Background: The global rise in the prevalence of obesity and associated co-morbidities such as type 2 diabetes, cardiovascular disease, and cancer represents a major public health concern.

Content: Studies in rodents using global and targeted gene disruption, and mapping of neurocircuitry using optogenetics and DREADDs (Designer Receptors Exclusively Activated by Designer Drugs) have greatly advanced our understanding of the neural control of body weight. In conjunction with analytical chemistry techniques involving classical immunoassays and mass spectrometry, many neuropeptides that are key to energy homeostasis have been identified. The actions of neuropeptides are diverse, from paracrine modulation of local neurotransmission to hormonal control of distant target organs.

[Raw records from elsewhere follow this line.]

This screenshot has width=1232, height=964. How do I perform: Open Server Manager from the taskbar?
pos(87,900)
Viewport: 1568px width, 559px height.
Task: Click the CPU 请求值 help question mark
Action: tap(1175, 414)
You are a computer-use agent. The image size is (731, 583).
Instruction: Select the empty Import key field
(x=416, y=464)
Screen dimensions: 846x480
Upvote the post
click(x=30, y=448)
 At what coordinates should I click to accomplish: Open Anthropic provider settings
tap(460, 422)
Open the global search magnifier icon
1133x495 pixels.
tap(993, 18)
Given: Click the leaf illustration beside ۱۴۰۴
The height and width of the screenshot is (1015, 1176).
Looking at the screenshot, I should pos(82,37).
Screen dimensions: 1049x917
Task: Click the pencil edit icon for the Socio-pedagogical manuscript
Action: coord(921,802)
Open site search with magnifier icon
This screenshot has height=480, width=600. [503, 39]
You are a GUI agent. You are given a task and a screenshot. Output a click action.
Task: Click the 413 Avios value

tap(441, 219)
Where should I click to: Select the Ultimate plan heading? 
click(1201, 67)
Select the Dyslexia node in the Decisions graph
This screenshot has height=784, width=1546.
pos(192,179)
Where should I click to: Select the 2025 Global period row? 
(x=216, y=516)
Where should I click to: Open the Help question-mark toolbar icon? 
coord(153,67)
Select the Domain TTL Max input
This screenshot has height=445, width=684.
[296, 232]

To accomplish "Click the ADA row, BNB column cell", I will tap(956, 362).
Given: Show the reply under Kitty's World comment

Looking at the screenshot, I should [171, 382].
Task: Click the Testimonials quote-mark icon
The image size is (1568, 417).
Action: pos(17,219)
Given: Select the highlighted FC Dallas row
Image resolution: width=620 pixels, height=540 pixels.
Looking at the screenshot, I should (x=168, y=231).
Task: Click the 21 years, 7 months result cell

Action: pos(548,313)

Summary: Multiple hormones such as the adipocyte-derived leptin, insulin and gut hormones as well as nutrients signal peripheral energy state to the central nervous system. Neurons in distinct areas of the hypothalamus and brainstem integrate this information and translate this information by both direct inhibitory/ excitatory projections as well as anorexigenic or orexigenic neuropeptides into actions on food intake and energy expenditure. The importance of these neuropeptides in human energy balance is most powerfully illustrated by genetic forms of obesity that involve neuropeptides such as melanocortin-4-receptor (MC4R) deficiency. Drugs that mimic the actions of neuropeptides are being tested for the treatment of obesity. Successful therapeutic strategies in obesity will require in depth knowledge of the neuronal circuits they are working in, the downstream targets, and potential compensatory mechanisms.